Certo, in questa transizione si è intrufolata ad un certo punto una versione aggiornata di quella razza padrona che proprio Scalfari, con il fido e brillante Giuseppe Turani, denunciò negli anni ’70 nelle campagne contro Cefis e gli intrecci incestuosi di borsa. La fragilità politica di quel “giornale partito” lo ha reso talmente esposto fino a diventare preda di una famiglia che si sta muovendo certamente in maniera non difforme dai corsari finanziari degli anni ’80, o dalla galassia berlusconiana un decennio dopo.

Ora i due protagonisti di quella relazione innaturale fra un giornale che dettava la linea e un partito che assicurava il mercato si trovano esausti, ai margini della scena. Da una parte si dovrebbe innestare una campagna civile, una vera mobilitazione dell’opinione progressista, per ridare forma e trasparenza ad un partito che possa aggregare figure professionali ed interessi sociali interni al conflitto digitale da orchestrare.

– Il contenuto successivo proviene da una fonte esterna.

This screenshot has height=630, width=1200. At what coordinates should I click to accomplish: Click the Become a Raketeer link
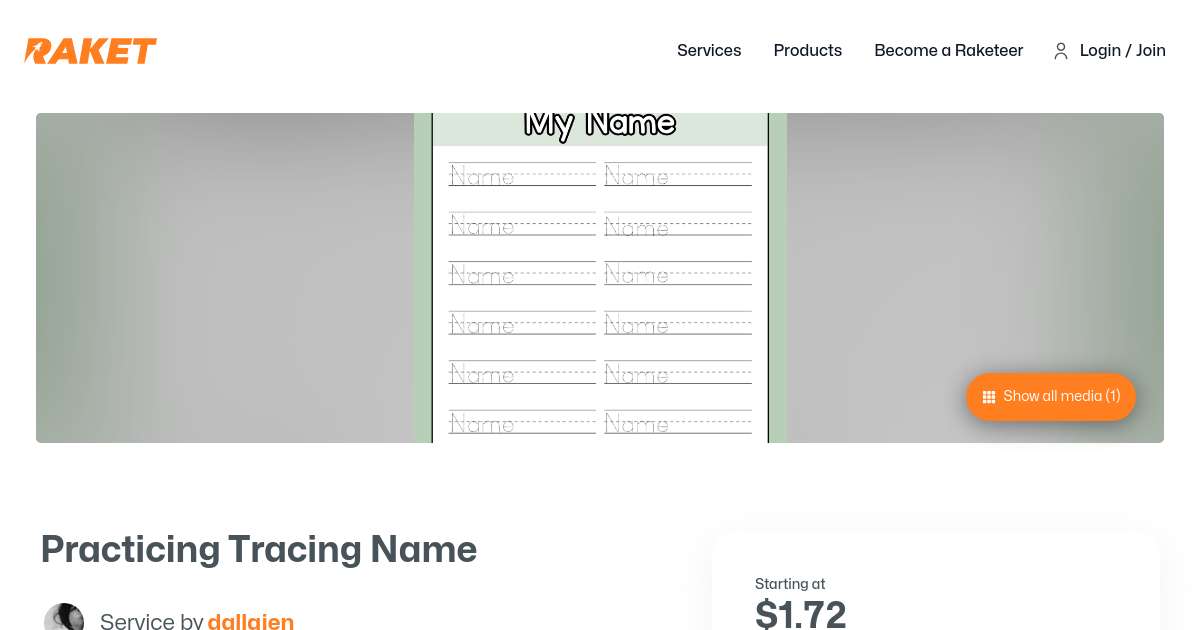click(949, 51)
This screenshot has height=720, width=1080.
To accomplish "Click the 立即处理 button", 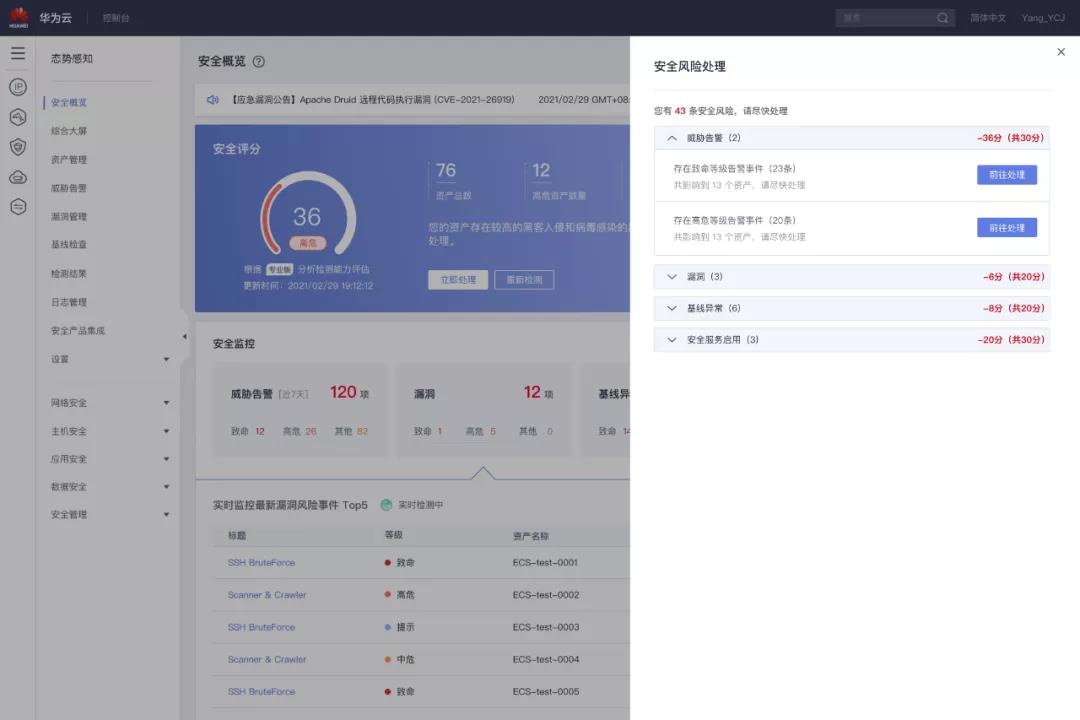I will point(460,279).
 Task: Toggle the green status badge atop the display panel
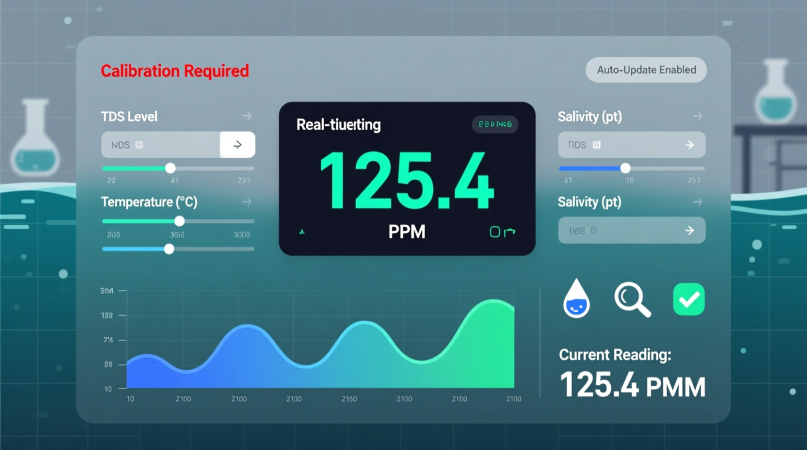coord(495,125)
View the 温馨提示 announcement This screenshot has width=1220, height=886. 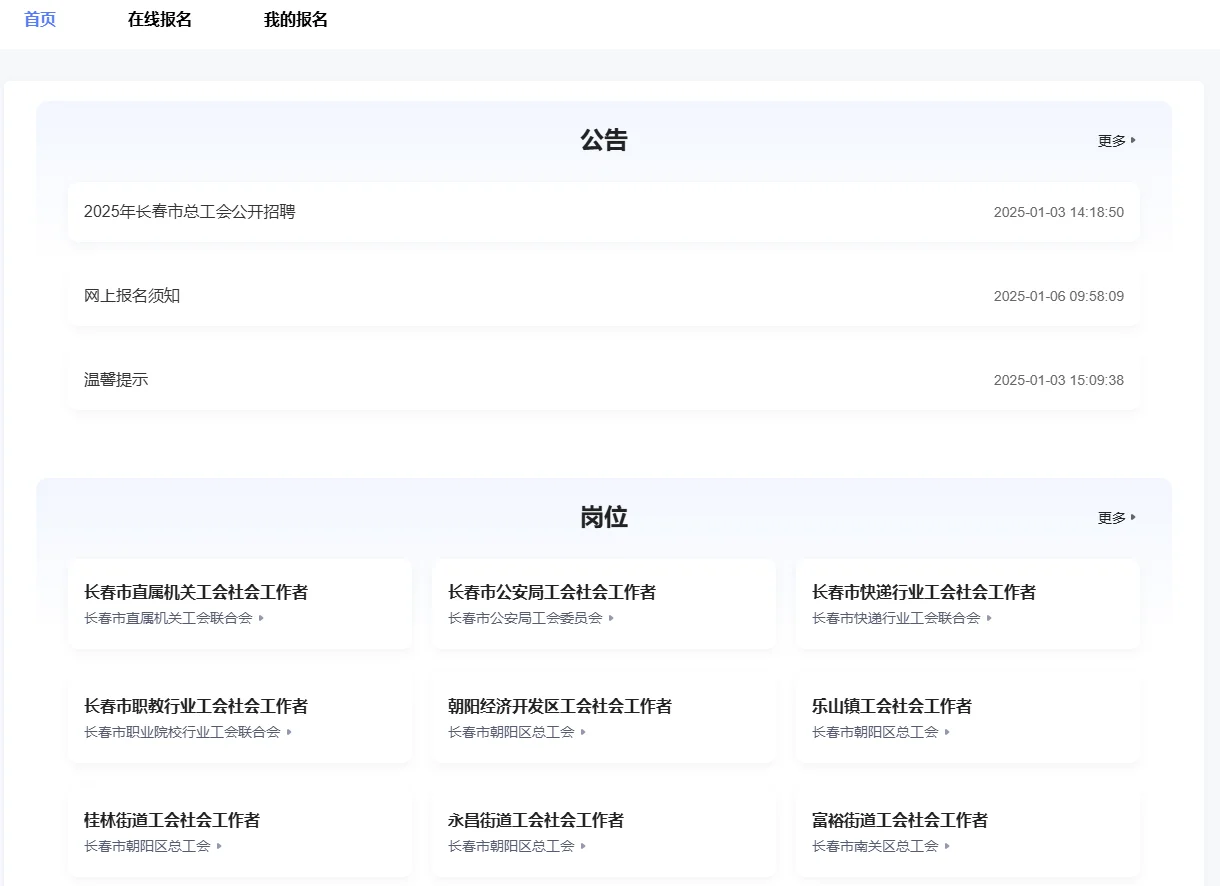coord(116,380)
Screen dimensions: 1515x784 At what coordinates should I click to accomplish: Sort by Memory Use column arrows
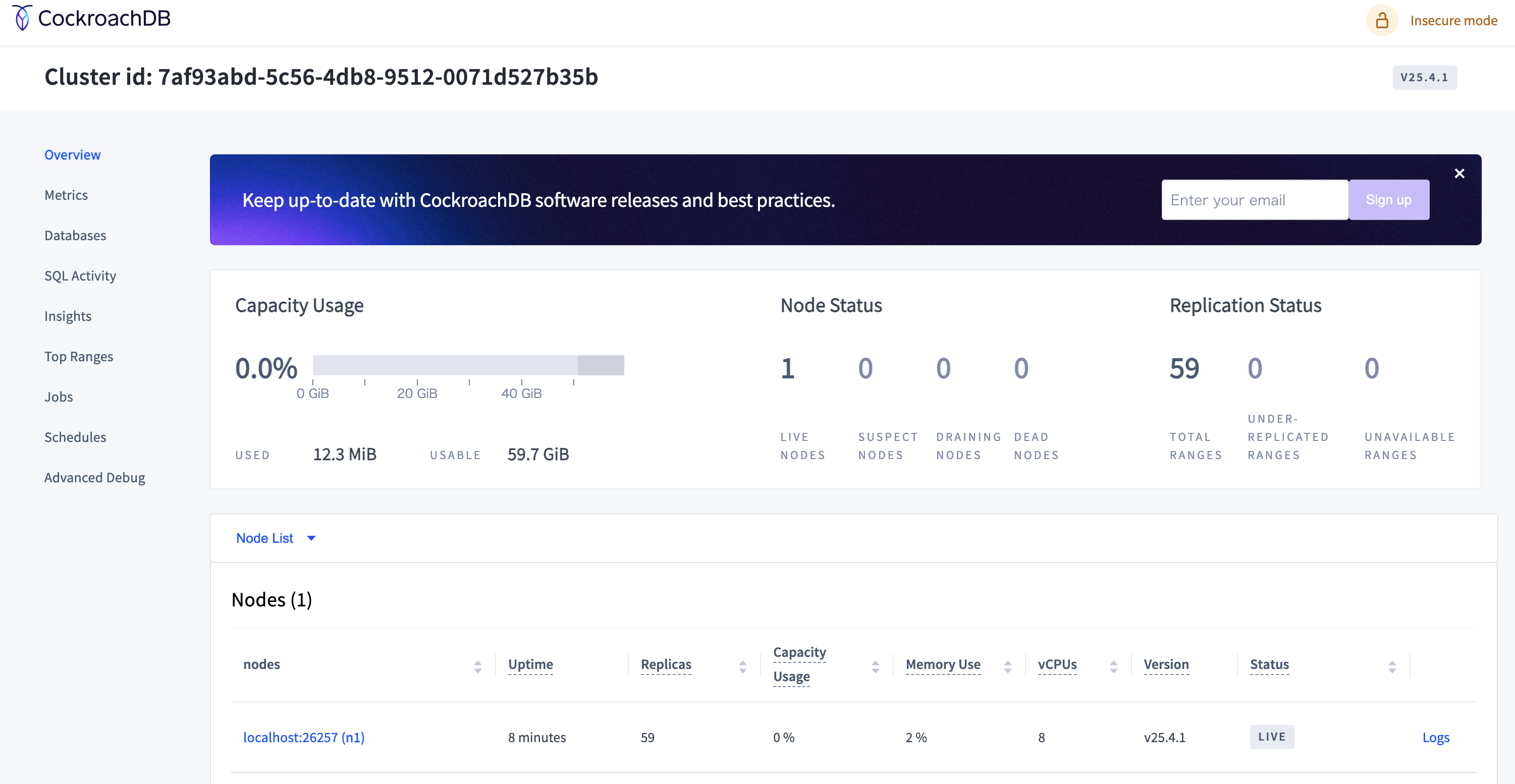1007,666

Dall’altra, proprio questa mobilitazione civile potrebbe essere un incubatore per una nuova stagione di un giornale che non debba essere supplente di un partito, ma solo difensore civico di una domanda di libertà.

(Testo da strisciarossa.it, blog di informazione e di approfondimento indipendente)

(nella foto, Enrico Berlinguer ed Eugenio Scalfari)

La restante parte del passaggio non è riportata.